Poesibao propose deux textes inédits de Vianney Lacombe, “La robe de chambre de la grand-mère de Proust” et “Les montagnes”.
LA ROBE DE CHAMBRE DE LA GRAND’MÈRE DE PROUST
Le visage de la grand’mère de Proust est inscrit dans une matière incorruptible avec une inclinaison qui lui permet d’être à la hauteur de l’enfance du narrateur. Mais cette grand’mère éclairée ne peut pas bouger : elle est clouée sur un fond pour mieux la discerner et elle reste ainsi, avec une voix que nous n’entendons pas, mais que le narrateur entend lorsque les contours de sa grand’mère envahissent le temps présent, alors que celui du narrateur est aboli et retourne au néant, de l’autre côté des années – sans oublier la robe de chambre portée par la grand’mère, qui plonge à pic dans le passé enfoui dans l’obscurité.
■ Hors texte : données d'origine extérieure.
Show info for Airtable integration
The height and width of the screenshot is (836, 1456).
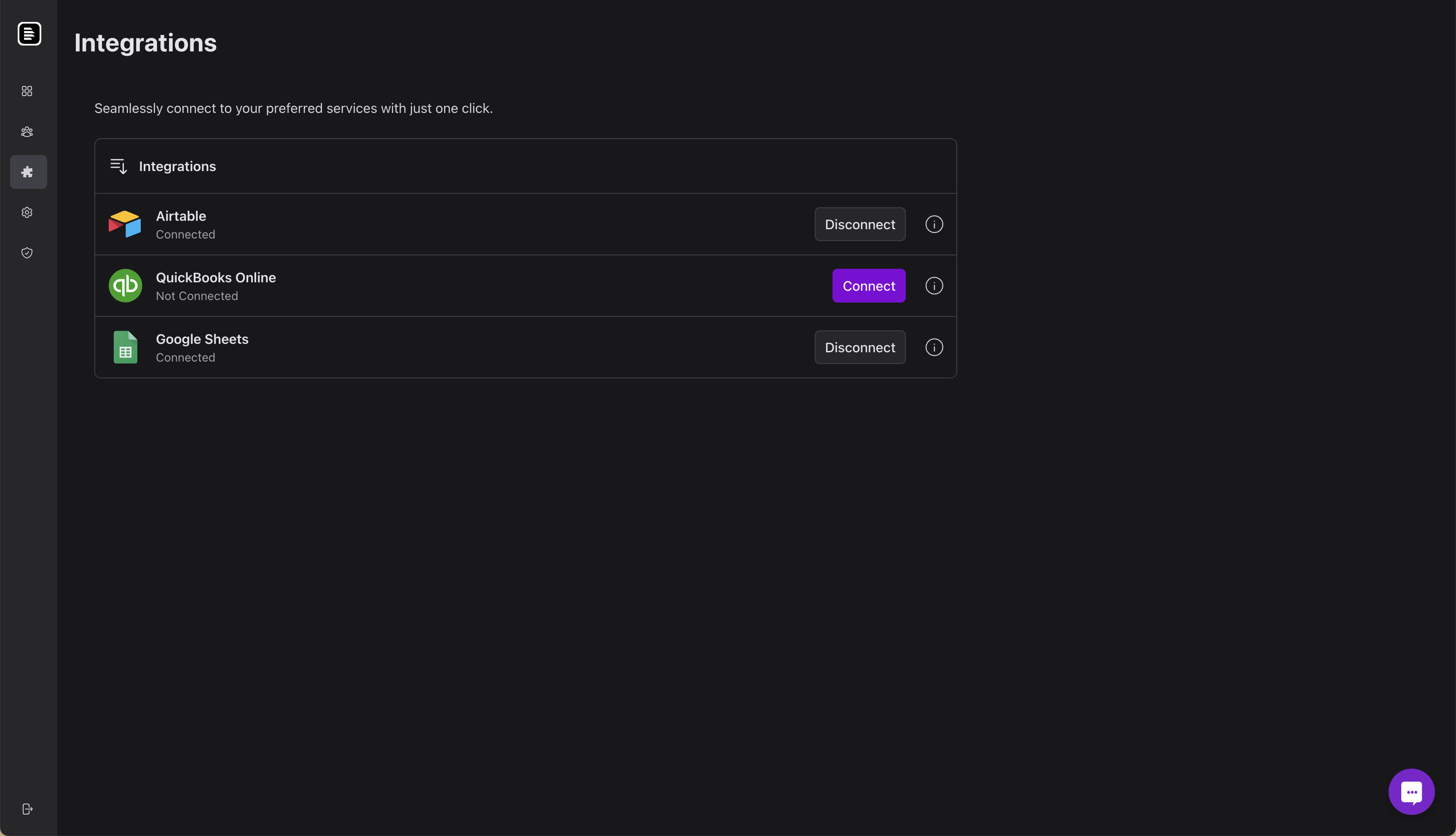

Mais l’inclinaison de son visage, si adaptée à la tendresse des années de l’enfant, du chocolat des pâtisseries, qui sont contenus dans les replis de l’habit de la grand’mère qui n’est pas effacée, qui s’est levée sur les décombres des années, en rejetant le présent de la réalité dans l’indéterminé et nous apprenant qu’entre ces deux extrêmes il ne reste qu’un passé où rien ne s’est passé, puisque le narrateur ne vit jour après jour que pour oublier, tassant ainsi année après année le néant de notre vie passée.
LES MONTAGNES
Les montagnes existent dans plusieurs grandeurs et quand on les regarde, elles existent d’abord en petites montagnes de plus en plus grandes avec de plus en plus de choses dedans jusqu’au moment où elles sont complètes avec des pics et des vallées qu’on ne voyait pas lorsqu’elles étaient petites : elles contenaient seulement les petites choses visibles dans les petites montagnes, et plus on approchait, plus les montagnes devenaient grandes et contenaient beaucoup plus de grandeur dans les petites choses qu’avant ; et lorsque l’on arrivait devant les montagnes, elles étaient terminées, elles n’étaient plus petites à l’intérieur, il y avait de la grandeur partout qui les terminait, et quand on s’en allait et que la montagne se retournait, elle perdait de sa contenance, de plus en plus, jusqu’au moment où elle arrivait à l’endroit où elle était partie de loin, et on la conservait à cet endroit pour revenir la voir quand on aurait besoin de savoir quelle est la forme des morceaux quand ils sont très hauts et s’ils sont attachés en bas quand on ne les voit pas.